- **Assignment**
Begin at the line containing "The image size is (394, 203)." and retype each line through the end of the records exactly. Include nothing else and no pictures.

[Data items]

*** Block opens ***

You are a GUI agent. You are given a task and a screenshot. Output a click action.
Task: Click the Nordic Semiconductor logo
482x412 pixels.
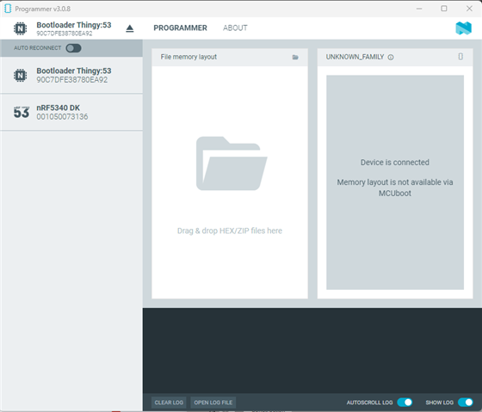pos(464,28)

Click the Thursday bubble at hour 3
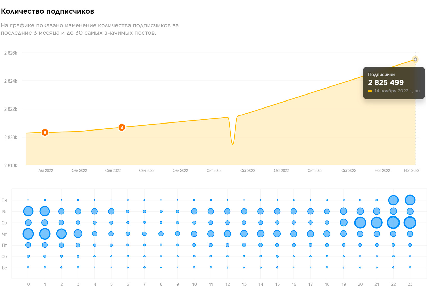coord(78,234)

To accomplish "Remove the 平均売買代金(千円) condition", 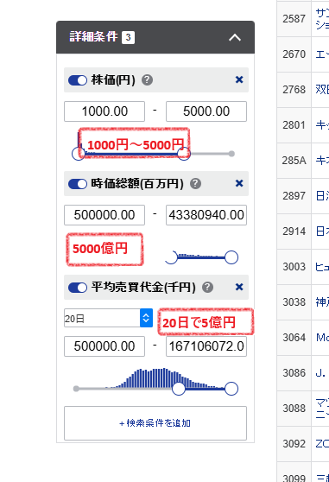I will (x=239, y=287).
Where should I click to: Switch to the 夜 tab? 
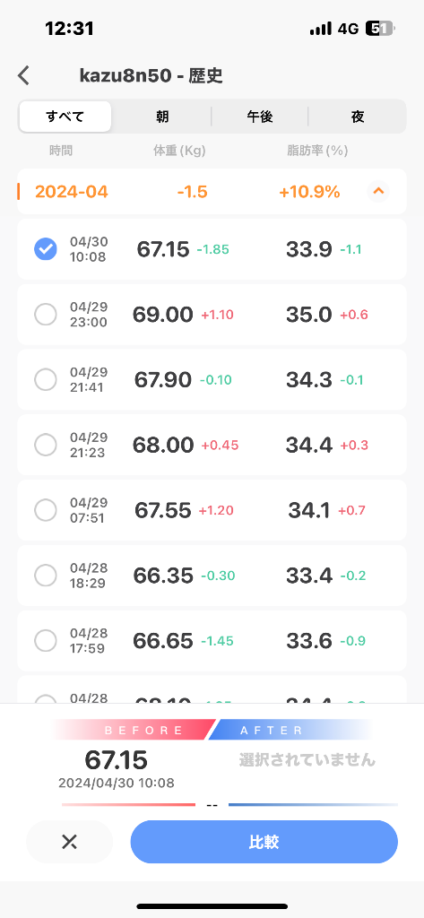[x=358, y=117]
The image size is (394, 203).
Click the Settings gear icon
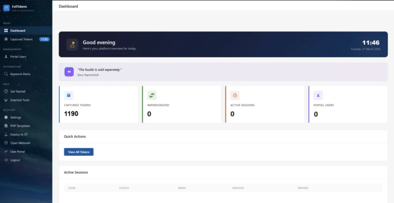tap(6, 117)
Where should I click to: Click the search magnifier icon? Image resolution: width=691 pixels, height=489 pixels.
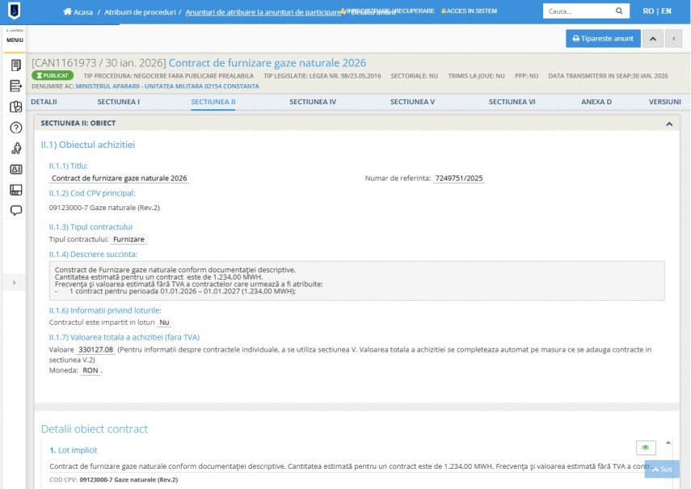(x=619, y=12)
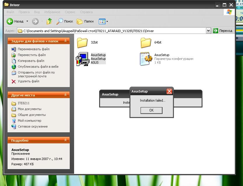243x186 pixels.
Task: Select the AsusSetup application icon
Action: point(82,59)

*** Block closes ***

- **Result of the task**
The image size is (394, 203).
Click the Settings gear icon
tap(6, 117)
Where should I click to: Click the search magnifier icon? Image resolution: width=691 pixels, height=489 pixels.
(x=619, y=12)
243x186 pixels.
Task: Select the AsusSetup application icon
Action: point(82,59)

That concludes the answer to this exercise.